-- Begin Quoted passage --

Enforces Fair Interest Calculation: Credit card companies will be required to apply excess payments to the highest interest balance first, as consumers expect them to do. The act also ends the confusing and unfair practice by which issuers use the balance in a previous month to calculate interest charges on the current month, so called "double-cycle" billing.

Requires Opt-In to Over-Limit Fees: Consumers will find it easier to avoid over-limit fees because institutions will have to obtain a consumer’s permission to process transactions that would place the account over the limit.

Restrains Unfair Sub-Prime Fees: Fees on subprime, low-limit credit cards will be substantially restricted.

Limits Fees on Gift and Stored Value Cards: The act enhances disclosure on fees for gift and stored value cards and restricts inactivity fees unless the card has been inactive for at least 12 months.

Plain Sight /Plain Language Disclosures: Credit card contract terms will be disclosed in language that consumers can see and understand so they can avoid unnecessary costs and manage their finances.



Plain Language in Plain Sight: Creditors will give consumers clear disclosures of account terms before consumers open an account, and clear statements of the activity on consumers’ accounts afterwards. For example, pre-opening disclosures will highlight fees consumers may be charged and periodic statements will conspicuously display fees they have paid in the current month and the year to date as well as the reasons for those fees. These disclosures will help consumers make informed choices about using the right financial products and managing their own financial needs. Model disclosures will be updated regularly based on reviews of the market, empirical research, and testing with consumers to ensure that disclosures remain clear, useful, and relevant.

Real Information about the Financial Consequences of Decisions: Issuers will be required to show the consequences to consumers of their credit decisions.

Issuers will need to display on periodic statements how long it would take to pay off the existing balance – and the total interest cost – if the consumer paid only the minimum due.

Issuers will also have to display the payment amount and total interest cost to pay off the existing balance in 36 months.

Accountability: The act will help ensure accountability from both credit card issuers and regulators who are responsible for preventing unfair practices and enforcing protections.



Public posting of credit card contracts: Today credit card contracts are usually available only in hard copy and not in plain language. Now issuers will be required to make contracts available on the Internet in a usable format. Regulators and consumer advocates will be better able to monitor changes in credit card terms and evaluate whether current disclosures and protections are adequate.

-- End Quoted passage --
-- Begin Data provided --

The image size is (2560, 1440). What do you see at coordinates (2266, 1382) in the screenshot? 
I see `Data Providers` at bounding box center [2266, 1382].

-- End Data provided --

→ Tasks to complete:
a – Set down word for word the part of the credit card act passage above the listing, everything from "Requires Opt-In to" down to "over the limit.".
b – In two sentences, summarize the credit card act passage that comes before the listing.
c – Extend the credit card act passage, the one placed before the listing, beyond its final sentence.

→ Exercise responses:
a –
Requires Opt-In to Over-Limit Fees: Consumers will find it easier to avoid over-limit fees because institutions will have to obtain a consumer’s permission to process transactions that would place the account over the limit.

b – The act makes interest calculation fairer, requires consumers to opt in to over-limit fees, and restricts fees on subprime cards and on gift and stored value cards. It also requires clear, plain-language disclosures, including how long paying only the minimum would take, and it requires issuers to post their contracts on the Internet to improve accountability.

c –
Holds regulators accountable to enforce the law: Regulators will be required to report annually to the Congress on their enforcement of credit card protections

Holds regulators accountable to keep protections current:

Regulators will be required to request public input on trends in the credit card market and potential consumer protection issues on a biennial basis to determine what new regulations or disclosures might be needed.

Regulators will be required either to update the applicable rules, or to publish findings if they deem further regulation unnecessary.



Increases penalties: Card issuers that violate these new restrictions will face significantly higher penalties than under current law, which should make violations less likely in the first place.

Cleans Up Credit Card Practices For Young People at Universities. The act contains new protections for college students and young adults, including a requirement that card issuers and universities disclose agreements with respect to the marketing or distribution of credit cards to students.



So, with rising variable rates, deferred interest plans that leave the consumer worse off than when they initially accepted the card, and bogus advance notice rules, the consumer is once again fleeced and put out to air-dry in a cold market place. The best defense is to control how many cards you have in your wallet, control your spending, and get educated BY YOUR CREDIT CARD ISSUER regarding the small print of your credit card aggreement. It will save you a lot of money in the long run.

Friday, May 7, 2010

What is Debt Validation and does it actually work?

Most people who try to fix their own credit will sooner or later run across information on debt validation. The first mistake people make when trying to validate a debt is to confuse it with debt “verification.” Let’s get this confusion clarified before we actually get into what validation actually is and how it can be used to repair a credit report.

• Debt validation refers to the process of a COLLECTION AGENCY providing a consumer with proof that a debt actually belongs to that consumer.

• Debt verification refers to the process of a CREDIT REPORTING AGENCY verifying with an original creditor or a collection agency that a debt actually belongs to a consumer.


Now that we know who the debt validation process refers to – collection agencies and NOT CRA’s (credit bureaus), we can now find out how the process works with credit repair.

The debt validation process can be found in Section 803 of the Fair Debt Collection Practices Act (FDCPA). It provides:

Section 803 (b) If the consumer notifies the debt collector in writing within the thirty-day period described in subsection (a) that the debt, or any portion thereof, is disputed, or that the consumer requests the name and address of the original creditor, the debt collector shall cease collection of the debt, or any disputed portion thereof, until the debt collector obtains verification of the debt or any copy of a judgment, or the name and address of the original creditor, and a copy of such verification or judgment, or name and address of the original creditor, is mailed to the consumer by the debt collector.

Plus, they must show proof positive that you owe them this debt. It's not enough to send you a computer-generated printout of the debt. They must prove in writing that they actually purchased the debt from the original credit grantor. In addition to that, they must also foot the bill for the cost of obtaining the information from the original creditor.

One way of looking at it is like this: Suppose you borrowed $50.00 from your best friend Lisa, then her friend Brian came up to you and said he bought your debt from Lisa and you now owe him the money you once owed to Lisa. These might be some of the thoughts you would have:

1. How do you know that Brian is actually collecting for Lisa? What legal documents does Brian have to prove that he is legally authorized to collect?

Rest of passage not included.